[Exercise]:
Whenever "Joint" appears in a line, please copy that line from the data.

Extracted records:
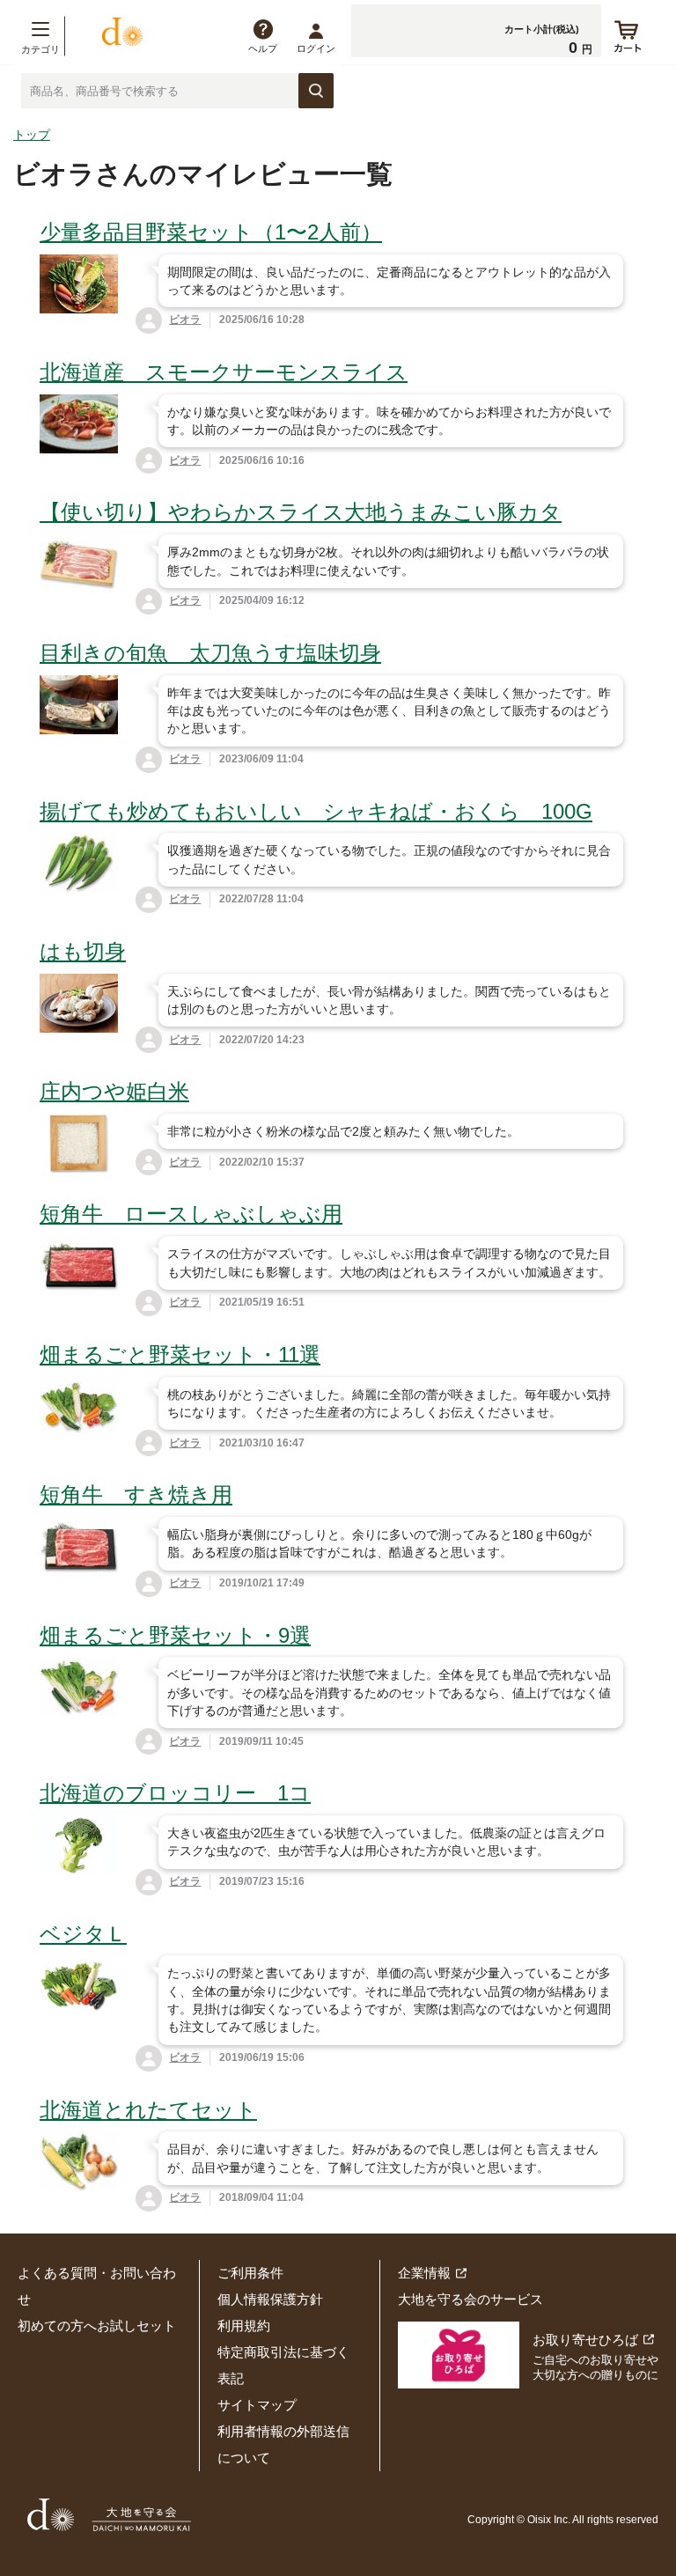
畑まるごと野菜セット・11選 (180, 1354)
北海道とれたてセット (148, 2110)
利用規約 (243, 2325)
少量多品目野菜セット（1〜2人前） (211, 232)
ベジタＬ (83, 1934)
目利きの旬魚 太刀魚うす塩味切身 (210, 653)
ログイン (316, 48)
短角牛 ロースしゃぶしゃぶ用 (191, 1213)
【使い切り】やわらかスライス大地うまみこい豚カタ (301, 512)
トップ (31, 135)
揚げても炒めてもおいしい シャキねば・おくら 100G (316, 811)
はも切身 (83, 951)
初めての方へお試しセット (97, 2325)
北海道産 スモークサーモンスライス (224, 372)
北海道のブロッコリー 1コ (175, 1793)
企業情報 (424, 2272)
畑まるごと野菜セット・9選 (175, 1635)
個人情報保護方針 (270, 2299)
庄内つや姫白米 (114, 1091)
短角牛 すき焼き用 (136, 1494)
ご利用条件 (250, 2272)
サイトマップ (257, 2404)
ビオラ (185, 319)
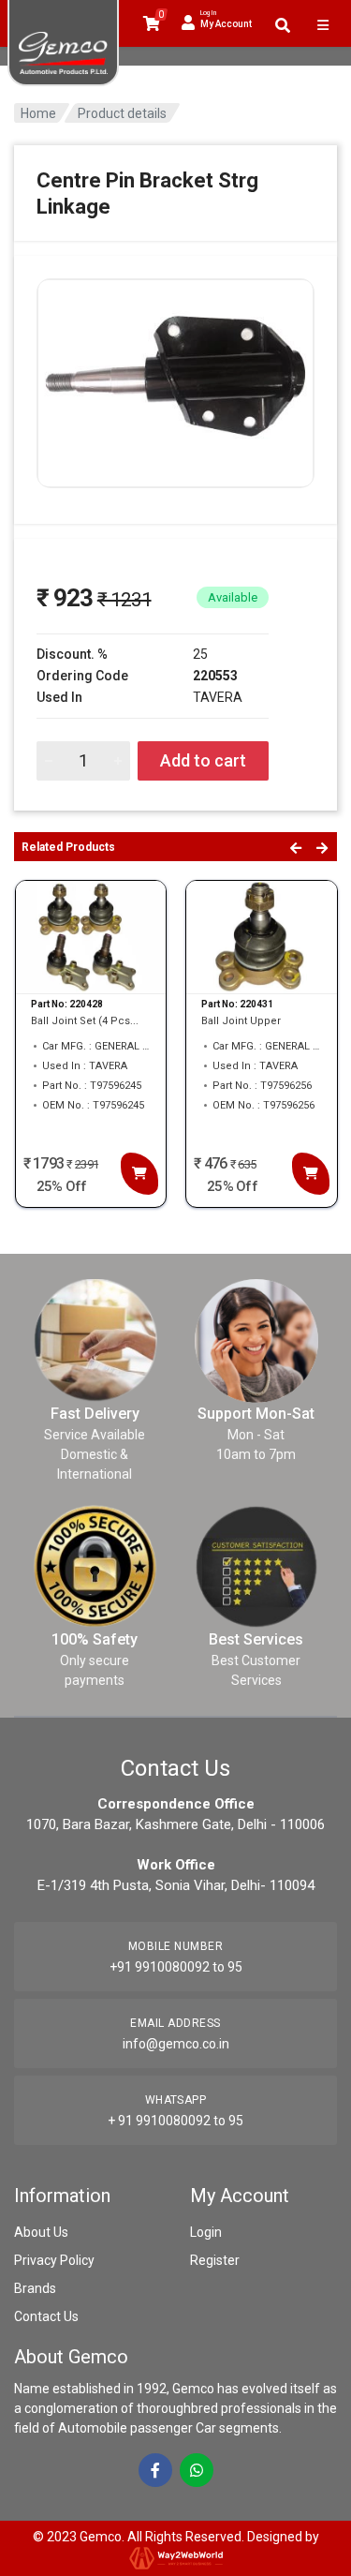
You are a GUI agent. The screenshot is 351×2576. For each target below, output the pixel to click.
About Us (41, 2232)
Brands (35, 2288)
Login (206, 2232)
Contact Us (46, 2316)
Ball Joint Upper (241, 1021)
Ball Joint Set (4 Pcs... (85, 1021)
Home (38, 113)
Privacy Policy (54, 2260)
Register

[Result of the task]:
Ball Joint Upper (241, 1021)
Ball Joint Set (4 Pcs... (85, 1021)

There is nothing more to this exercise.